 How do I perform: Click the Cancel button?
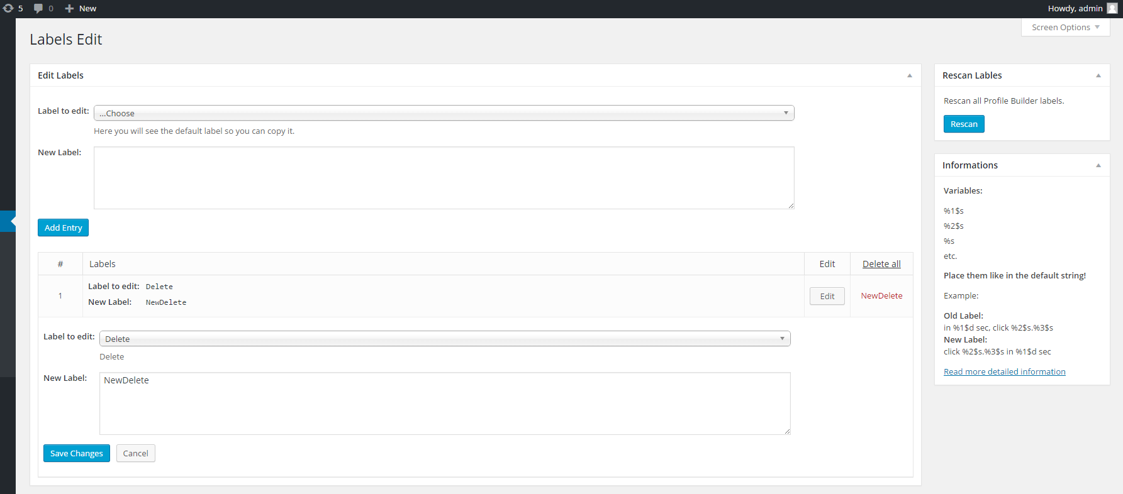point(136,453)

---

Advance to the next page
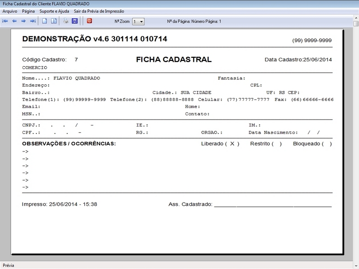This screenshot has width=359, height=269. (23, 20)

---

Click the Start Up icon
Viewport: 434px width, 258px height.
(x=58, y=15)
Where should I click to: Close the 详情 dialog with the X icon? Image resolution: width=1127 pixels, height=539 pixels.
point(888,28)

## Request
Copy out the listing from the line containing "Click the Start Up icon" to the line containing "point(888,28)", both included, word for word.

## Solution to this problem
Click the Start Up icon
Viewport: 434px width, 258px height.
(x=58, y=15)
Where should I click to: Close the 详情 dialog with the X icon? Image resolution: width=1127 pixels, height=539 pixels.
point(888,28)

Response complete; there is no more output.